A compelling revision of the history of experimental writing from
Pound and Stein to Language poetry, disclosing its uses and its
limits.
In this bold new study of twentieth-century American writing and
poetics, Natalia Cecire argues that experimental writing should be
understood as a historical phenomenon before it is understood as a set
of formal phenomena. This seems counterintuitive because, at its most
basic level, experimental writing can be thought of as writing which
breaks from established forms. Touching on figures who are not typically
considered experimental, such as Stephen Crane, Jacob Riis, Busby
Berkeley, Ursula K. Le Guin, and Gottlob Frege, Experimental offers a
fresh look at authors who are often treated as constituting a center or
an origin point of an experimental literary tradition in the United
States, including Gertrude Stein, Ezra Pound, William Carlos Williams,
and Marianne Moore. In responding to a crisis of legitimization in the
production of knowledge, this tradition borrows and transforms the
language of the sciences.
Drawing upon terminology from the history of science, Cecire invokes the
epistemic virtue, which tethers ethical values to the production of
knowledge in order to organize diverse turn-of-the-century knowledge
practices feeding into "experimental writing." Using these epistemic
virtues as a structuring concept for the book's argument, Cecire
demonstrates that experimental writing as we now understand it does not
do experiments (as in follow a method) but rather performs epistemic
virtues. Experimental texts embody the epistemic virtues of flash,
objectivity, precision, and contact, associated respectively with
population sciences, neuroanatomy, natural history and toolmaking, and
anthropology. Yet which virtues take precedence may vary widely, as may
the literary forms through which they manifest.
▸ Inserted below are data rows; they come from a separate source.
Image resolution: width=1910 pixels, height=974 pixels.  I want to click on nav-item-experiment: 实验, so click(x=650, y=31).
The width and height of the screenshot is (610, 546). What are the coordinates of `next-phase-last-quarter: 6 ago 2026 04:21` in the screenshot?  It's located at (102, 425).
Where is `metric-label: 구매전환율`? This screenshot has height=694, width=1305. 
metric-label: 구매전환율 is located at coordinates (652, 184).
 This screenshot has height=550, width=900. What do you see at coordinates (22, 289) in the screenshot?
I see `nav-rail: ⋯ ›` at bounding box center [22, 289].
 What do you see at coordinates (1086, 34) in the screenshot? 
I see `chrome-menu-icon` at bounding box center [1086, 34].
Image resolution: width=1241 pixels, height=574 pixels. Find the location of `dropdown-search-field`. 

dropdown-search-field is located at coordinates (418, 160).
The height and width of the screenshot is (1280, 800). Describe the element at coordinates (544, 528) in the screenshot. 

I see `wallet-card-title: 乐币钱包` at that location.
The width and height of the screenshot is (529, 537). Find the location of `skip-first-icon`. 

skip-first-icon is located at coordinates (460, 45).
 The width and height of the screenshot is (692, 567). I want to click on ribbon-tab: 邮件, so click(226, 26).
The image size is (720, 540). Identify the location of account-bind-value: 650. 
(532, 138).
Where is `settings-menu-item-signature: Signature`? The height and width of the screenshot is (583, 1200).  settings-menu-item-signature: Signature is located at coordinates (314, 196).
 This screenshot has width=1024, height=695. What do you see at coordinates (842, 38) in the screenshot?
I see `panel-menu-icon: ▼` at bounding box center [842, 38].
Bringing it up to the 1980s, Cecire reveals the American experimental
literary tradition as a concerted and largely successful rewriting of
twentieth-century literary history. She shows how the Language poets, a
group of primarily white experimental writers, restored to the canon
what they saw as modernism's true legacy, whose stakes were
simultaneously political and epistemological: it produced a poet who was
an intellectual and a text that was experimental.